*Exercise passage:*

══════════════════════════════

So, I've lived in St. John's, Fredericton, Montreal, Ottawa, Hamilton, Edmonton, and Victoria, and visited Halifax numerous times. Now is probably not the time to relocate anywhere, given the volatility of housing prices, and certainly not the time to judge any locale by housing prices.

As much charm and appeal as both Halifax and Victoria have - and they have lots - there are plenty of bedroom communities nearby that can check many of the boxes, with only a short and comfortable commute to "the big city". Once upon a time, the presence of military bases in both places (Esquimault and Dartmouth) made for plenty of affordable houses, but no more. But Duncan is nice, and so is Bridgewater and Lunenberg County. How much cheaper property is there, compared to less livable places (by the OP's criteria), I couldn't say.

But having driven from one end of the country to the other, several times, there aren't many places I wouldn't mind living. They wouldn't necessarily be my first choice, but still quite livable. As for weather, I don't think anyone can really predict it more than 3-4 days in advance anymore. I like to say that Calgary is "the future of weather", bikini snowboarding in February and driveway shovelling in August - no respect for the seasons whatsoever. Won't be long until Thunder Bay and Regina are facing the same thing.


----------



## teleboli (Aug 19, 2009)

mhammer said:


> So, I've lived in St. John's, Fredericton, Montreal, Ottawa, Hamilton, Edmonton, and Victoria, and visited Halifax numerous times. Now is probably not the time to relocate anywhere, given the volatility of housing prices, and certainly not the time to judge any locale by housing prices.
> 
> As much charm and appeal as both Halifax and Victoria have - and they have lots - there are plenty of bedroom communities nearby that can check many of the boxes, with only a short and comfortable commute to "the big city". Once upon a time, the presence of military bases in both places (Esquimault and Dartmouth) made for plenty of affordable houses, but no more. But Duncan is nice, and so is Bridgewater and Lunenberg County. How much cheaper property is there, compared to less livable places (by the OP's criteria), I couldn't say.
> 
> But having driven from one end of the country to the other, several times, there aren't many places I wouldn't mind living. They wouldn't necessarily be my first choice, but still quite livable. As for weather, I don't think anyone can really predict it more than 3-4 days in advance anymore. I like to say that Calgary is "the future of weather", bikini snowboarding in February and driveway shovelling in August - no respect for the seasons whatsoever. Won't be long until Thunder Bay and Regina are facing the same thing.


Comments on the weather mhammer , of the places you've lived?


----------



## MarkM (May 23, 2019)

keto said:


> #2 precludes the affordability part, for the most part. You're essentially talking about Victoria Island, or BC coast.
> 
> Interested to see what others have to say.


Well I don't want to be an arsehole, it's Vancouver Island.


----------



## tomee2 (Feb 27, 2017)

I grew up north east of Edmonton... where I'd say only one item is on that list, cheap housing. I've been pretty happy most anywhere else I've lived.

For retirement I'd go with the Niagara region myself. Or PEI.


----------



## Frenchy (Mar 23, 2011)

I would add Québec city, the most beautiful city in Canada. Québec high taxes being the downfall.


----------



## Mark Brown (Jan 4, 2022)

══════════════════════════════

*What you are asked to do:*
In the thread about places to live in Canada, which city does Frenchy call the most beautiful in the country? The listing is separate material with no connection to the thread about places to live in Canada.

*Dataset entries:*
══════════════════════════════

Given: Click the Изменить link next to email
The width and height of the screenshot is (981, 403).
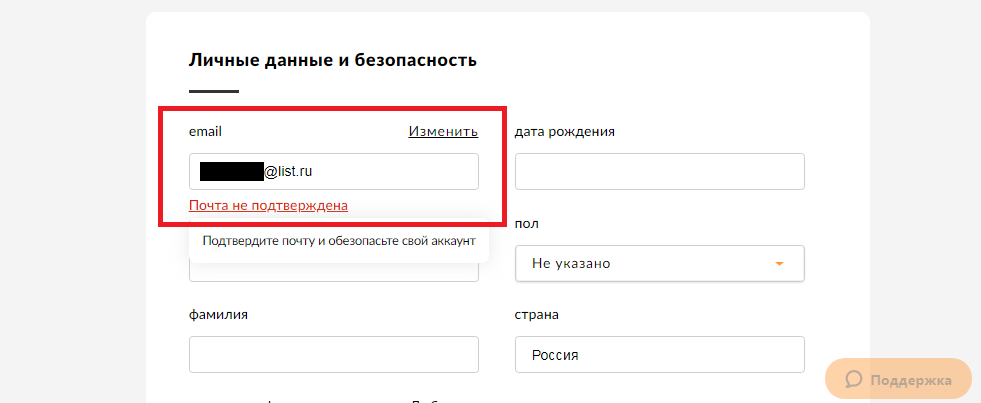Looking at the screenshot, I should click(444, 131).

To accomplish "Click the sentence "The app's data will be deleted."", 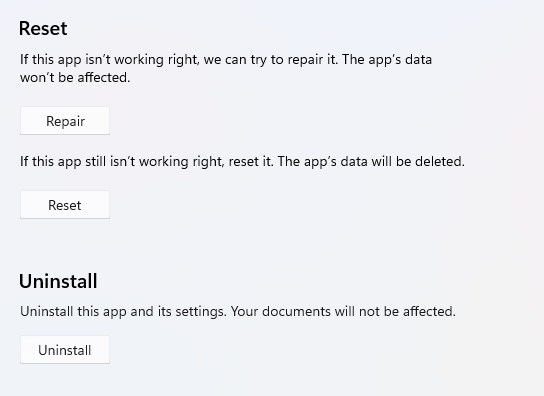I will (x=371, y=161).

══════════════════════════════

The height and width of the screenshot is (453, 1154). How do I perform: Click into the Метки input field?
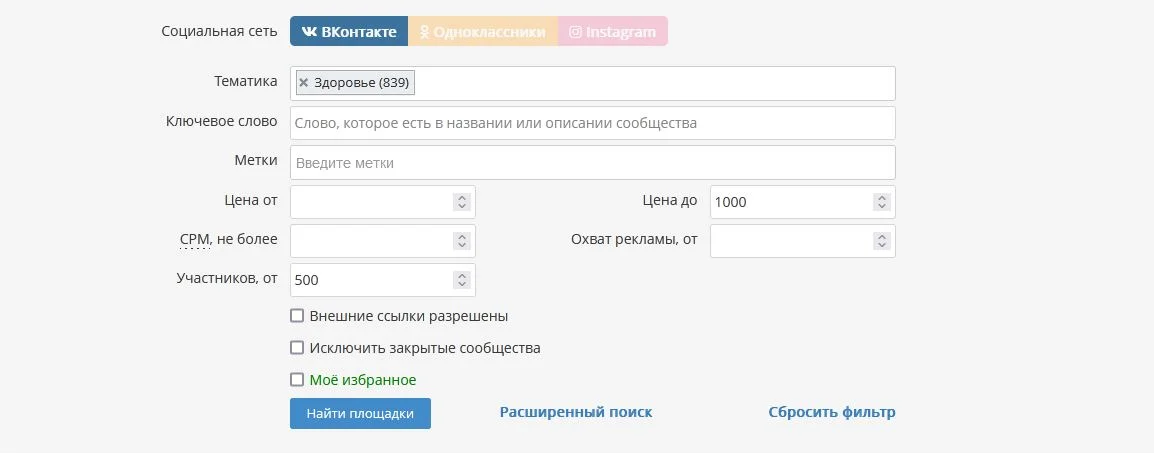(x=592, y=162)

══════════════════════════════

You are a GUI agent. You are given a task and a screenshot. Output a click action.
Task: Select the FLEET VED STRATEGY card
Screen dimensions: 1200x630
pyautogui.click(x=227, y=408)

══════════════════════════════

*Finished exercise:*
Québec City.